**Supplied text**
It is too simple to say that there must be a hard division between what roles men and women take in society, but it is also too simplistic to act like the only legitimate sex differentiation between the sexes has to do with their different reproductive organs and biological functions. Under this latter view, men and women are the same under the law, except to the extent that women can get pregnant, and therefore women must be legally protected from adverse actions by employers around their pregnancy status (a legitimate differentiation between men and women), but that otherwise, "sex stereotyping" is completely arbitrary.
However, the differences between women and men is far more than uterus deep. To act like this is the only difference that the law can take into account damages the unique role that women are meant to fill in society. Women should have a right to be home with their kids and raising them without relying on daycare so that they can go into the workplace. Women should have a right to be furthering the domesticating mission of the hearth. Women should have a right to be first into a life raft, to not go down with the ship, to be exempted from enrolling in the army, and so forth.
In other words, while I think you have rightly outlined the rise of anti-discrimination law and justified it through a natural law lens (rather than from a liberal, personal autonomy account), I'm not sure that you have properly defeated the claims of older natural law thinkers who note that women do have a special competency in the domestic sphere and therefore have an overlapping yet distinct set of responsibilities to those of men. Today, natural law may require that these distinctions be loosened in the law to secure the common good. But it is entirely possible that in a hypothetical future that no longer requires this by necessity, the common good will be better secured by the law discriminating between men and women (beyond offering mere protection for pregnancy status).
An absolutely stunning essay.
This part jumped out: "What were these duties that characterized human beings? First, duties to self (to develop one’s rational faculties and to master one’s appetites), to family (to care for one’s dependent children, spouse, and elderly parents)..."

**Tasks to complete**
(1) Please answer these questions about the text on sex differences and the law:
(a) Under the view described in the first paragraph, what is the one legitimate legal differentiation between men and women?
(b) Through what lens does the writer say the rise of anti-discrimination law was justified, and what account is it contrasted with?
(c) In the quoted passage, what are the two duties to self?
(2) Continue the text on sex differences and the law from its final sentence.

**Extracted entries**

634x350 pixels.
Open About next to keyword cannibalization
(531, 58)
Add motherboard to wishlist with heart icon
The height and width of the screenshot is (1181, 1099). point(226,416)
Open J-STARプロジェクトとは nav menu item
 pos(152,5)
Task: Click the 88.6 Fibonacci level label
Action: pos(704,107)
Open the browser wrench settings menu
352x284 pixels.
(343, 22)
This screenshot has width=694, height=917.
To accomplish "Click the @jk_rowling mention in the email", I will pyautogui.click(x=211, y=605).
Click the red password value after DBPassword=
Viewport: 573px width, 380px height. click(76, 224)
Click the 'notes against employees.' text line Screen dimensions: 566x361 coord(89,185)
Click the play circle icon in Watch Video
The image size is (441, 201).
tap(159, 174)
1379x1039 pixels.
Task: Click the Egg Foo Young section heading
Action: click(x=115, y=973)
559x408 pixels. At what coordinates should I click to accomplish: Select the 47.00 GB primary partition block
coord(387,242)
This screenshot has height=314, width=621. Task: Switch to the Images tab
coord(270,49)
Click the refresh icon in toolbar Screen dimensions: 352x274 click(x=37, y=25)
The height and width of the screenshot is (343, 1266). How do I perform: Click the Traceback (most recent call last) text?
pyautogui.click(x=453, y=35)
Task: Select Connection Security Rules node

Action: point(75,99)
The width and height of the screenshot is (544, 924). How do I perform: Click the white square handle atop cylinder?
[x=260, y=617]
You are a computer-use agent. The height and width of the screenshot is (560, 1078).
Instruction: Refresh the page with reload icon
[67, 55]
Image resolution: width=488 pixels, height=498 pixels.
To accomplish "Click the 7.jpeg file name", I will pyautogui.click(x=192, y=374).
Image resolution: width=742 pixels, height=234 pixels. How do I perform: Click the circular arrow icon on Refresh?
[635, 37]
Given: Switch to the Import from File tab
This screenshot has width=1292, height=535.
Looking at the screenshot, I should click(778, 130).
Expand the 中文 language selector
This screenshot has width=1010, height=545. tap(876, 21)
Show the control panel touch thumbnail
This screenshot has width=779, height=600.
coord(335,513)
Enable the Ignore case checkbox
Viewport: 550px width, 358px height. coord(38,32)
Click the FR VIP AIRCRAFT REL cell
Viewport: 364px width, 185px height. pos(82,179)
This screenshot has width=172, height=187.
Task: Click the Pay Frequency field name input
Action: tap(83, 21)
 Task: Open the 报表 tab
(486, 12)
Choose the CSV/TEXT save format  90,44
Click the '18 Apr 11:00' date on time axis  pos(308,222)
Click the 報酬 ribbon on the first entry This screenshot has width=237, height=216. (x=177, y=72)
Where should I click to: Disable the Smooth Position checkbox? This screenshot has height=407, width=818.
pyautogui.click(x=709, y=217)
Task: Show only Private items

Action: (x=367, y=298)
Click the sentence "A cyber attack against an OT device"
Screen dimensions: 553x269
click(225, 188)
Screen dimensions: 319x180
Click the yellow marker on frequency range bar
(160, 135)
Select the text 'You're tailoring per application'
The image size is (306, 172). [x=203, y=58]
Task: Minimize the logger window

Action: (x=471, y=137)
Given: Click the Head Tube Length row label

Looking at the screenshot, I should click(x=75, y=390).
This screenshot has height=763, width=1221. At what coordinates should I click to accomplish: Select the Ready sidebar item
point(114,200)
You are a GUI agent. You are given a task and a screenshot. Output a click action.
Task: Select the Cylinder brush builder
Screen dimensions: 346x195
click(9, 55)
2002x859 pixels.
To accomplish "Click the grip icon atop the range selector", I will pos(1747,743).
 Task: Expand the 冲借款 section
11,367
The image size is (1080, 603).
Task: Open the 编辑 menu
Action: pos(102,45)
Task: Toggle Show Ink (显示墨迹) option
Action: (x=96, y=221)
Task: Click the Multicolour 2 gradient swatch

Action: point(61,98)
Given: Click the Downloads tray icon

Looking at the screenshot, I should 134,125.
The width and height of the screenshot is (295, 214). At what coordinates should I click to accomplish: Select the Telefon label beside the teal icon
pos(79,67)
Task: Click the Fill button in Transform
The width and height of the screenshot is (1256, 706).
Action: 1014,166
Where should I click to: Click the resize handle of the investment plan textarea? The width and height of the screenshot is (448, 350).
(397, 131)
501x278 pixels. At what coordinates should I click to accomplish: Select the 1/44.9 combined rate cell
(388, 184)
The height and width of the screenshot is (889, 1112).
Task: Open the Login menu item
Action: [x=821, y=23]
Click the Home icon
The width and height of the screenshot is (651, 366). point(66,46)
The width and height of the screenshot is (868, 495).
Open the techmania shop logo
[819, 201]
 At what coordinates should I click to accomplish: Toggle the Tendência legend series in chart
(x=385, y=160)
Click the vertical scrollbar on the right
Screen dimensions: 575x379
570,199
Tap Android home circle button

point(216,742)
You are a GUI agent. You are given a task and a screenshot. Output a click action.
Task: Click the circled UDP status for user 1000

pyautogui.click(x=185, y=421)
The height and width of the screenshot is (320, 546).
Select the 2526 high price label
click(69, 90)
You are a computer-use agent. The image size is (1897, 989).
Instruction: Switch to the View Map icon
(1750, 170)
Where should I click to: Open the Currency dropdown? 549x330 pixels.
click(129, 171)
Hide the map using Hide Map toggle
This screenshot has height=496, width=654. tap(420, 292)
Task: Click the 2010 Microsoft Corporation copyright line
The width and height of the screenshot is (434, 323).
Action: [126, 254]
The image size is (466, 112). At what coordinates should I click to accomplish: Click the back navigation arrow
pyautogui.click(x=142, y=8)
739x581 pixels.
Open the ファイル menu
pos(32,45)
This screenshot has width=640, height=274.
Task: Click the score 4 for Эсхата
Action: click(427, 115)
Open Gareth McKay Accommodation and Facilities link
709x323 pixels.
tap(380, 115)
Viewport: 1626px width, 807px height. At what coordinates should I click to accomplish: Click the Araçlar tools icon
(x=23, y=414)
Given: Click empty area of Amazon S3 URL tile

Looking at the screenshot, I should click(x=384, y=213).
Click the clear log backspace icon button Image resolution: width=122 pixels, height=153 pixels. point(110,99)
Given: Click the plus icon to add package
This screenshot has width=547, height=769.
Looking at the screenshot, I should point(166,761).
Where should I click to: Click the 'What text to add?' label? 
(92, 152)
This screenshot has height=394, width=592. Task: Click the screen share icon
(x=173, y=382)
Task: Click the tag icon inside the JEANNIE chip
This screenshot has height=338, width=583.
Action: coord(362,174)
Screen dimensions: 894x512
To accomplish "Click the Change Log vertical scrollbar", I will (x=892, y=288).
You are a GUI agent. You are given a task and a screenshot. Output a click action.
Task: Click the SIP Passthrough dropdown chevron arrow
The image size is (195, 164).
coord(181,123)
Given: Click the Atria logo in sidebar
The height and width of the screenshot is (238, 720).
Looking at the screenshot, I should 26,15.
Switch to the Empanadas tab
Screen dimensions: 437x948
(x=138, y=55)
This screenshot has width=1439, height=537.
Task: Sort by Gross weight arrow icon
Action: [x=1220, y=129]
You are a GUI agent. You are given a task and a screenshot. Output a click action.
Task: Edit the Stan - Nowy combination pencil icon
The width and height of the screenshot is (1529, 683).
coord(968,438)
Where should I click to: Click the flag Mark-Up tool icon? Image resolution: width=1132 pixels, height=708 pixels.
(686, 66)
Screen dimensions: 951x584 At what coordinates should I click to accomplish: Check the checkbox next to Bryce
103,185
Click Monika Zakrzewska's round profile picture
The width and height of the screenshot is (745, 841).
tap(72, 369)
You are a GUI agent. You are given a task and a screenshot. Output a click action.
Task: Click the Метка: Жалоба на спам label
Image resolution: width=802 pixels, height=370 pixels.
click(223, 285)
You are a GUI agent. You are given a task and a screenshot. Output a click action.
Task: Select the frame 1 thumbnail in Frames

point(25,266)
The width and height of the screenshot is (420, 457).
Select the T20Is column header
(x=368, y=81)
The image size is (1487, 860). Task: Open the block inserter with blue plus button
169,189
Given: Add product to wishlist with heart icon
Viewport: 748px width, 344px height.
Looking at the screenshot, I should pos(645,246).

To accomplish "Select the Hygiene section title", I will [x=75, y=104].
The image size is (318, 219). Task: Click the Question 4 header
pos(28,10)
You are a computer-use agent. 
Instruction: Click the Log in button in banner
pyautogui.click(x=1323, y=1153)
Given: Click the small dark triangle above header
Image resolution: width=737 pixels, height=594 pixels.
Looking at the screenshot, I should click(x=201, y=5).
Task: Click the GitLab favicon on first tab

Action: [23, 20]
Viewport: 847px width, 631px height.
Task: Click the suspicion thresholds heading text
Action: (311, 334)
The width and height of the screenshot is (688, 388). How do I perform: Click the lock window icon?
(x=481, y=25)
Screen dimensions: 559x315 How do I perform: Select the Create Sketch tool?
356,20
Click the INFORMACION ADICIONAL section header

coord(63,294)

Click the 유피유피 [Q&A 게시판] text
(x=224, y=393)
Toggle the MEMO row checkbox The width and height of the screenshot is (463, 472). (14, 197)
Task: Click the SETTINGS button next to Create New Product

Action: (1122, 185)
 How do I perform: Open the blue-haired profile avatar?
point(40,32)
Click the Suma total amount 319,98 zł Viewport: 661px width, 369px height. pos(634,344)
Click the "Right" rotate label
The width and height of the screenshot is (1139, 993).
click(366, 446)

**Results by task**
(1)
(a) Women can get pregnant, so they must be legally protected from adverse actions by employers around their pregnancy status.
(b) A natural law lens, rather than a liberal, personal autonomy account.
(c) To develop one's rational faculties and to master one's appetites.

(2)
For those of us who aren't quite as well read but would like to dive in further, any recommendations on where Wollstonecraft discusses these various duties?
Thank you kindly. I’m pulling from various writings. You might start with Thoughts on the Education of Daughters and especially (perhaps my favorite), Original Stories in Real Life. Her prayers from the Preface of her Female Reader are exquisite. We’ve put all this up at https://www.abigailadamsinstitute.org/read-wollstonecraft
And obviously I’d recommend my book! :)
Are rights and duties separated in other instances of civic life? We have the right to drink, but we also have a duty to protect life by not driving a car while drinking. Think about environmental protection, employment practices, etc.? Is the erasure of duty that accompanies the right of sexual activity (the possibility of parenting a child) a forerunner of things to come, or is it already greatly in our midst?
Yes indeed
"it was also a reaction against liberalism, which cleaved home from work, economics from politics, public from private, man from woman, and too often, parents from their children"
This confuses changing material reality, capitalism and industrialization, with philosophy. The stream engine would have shattered the unity of home and work even if Locke was never born.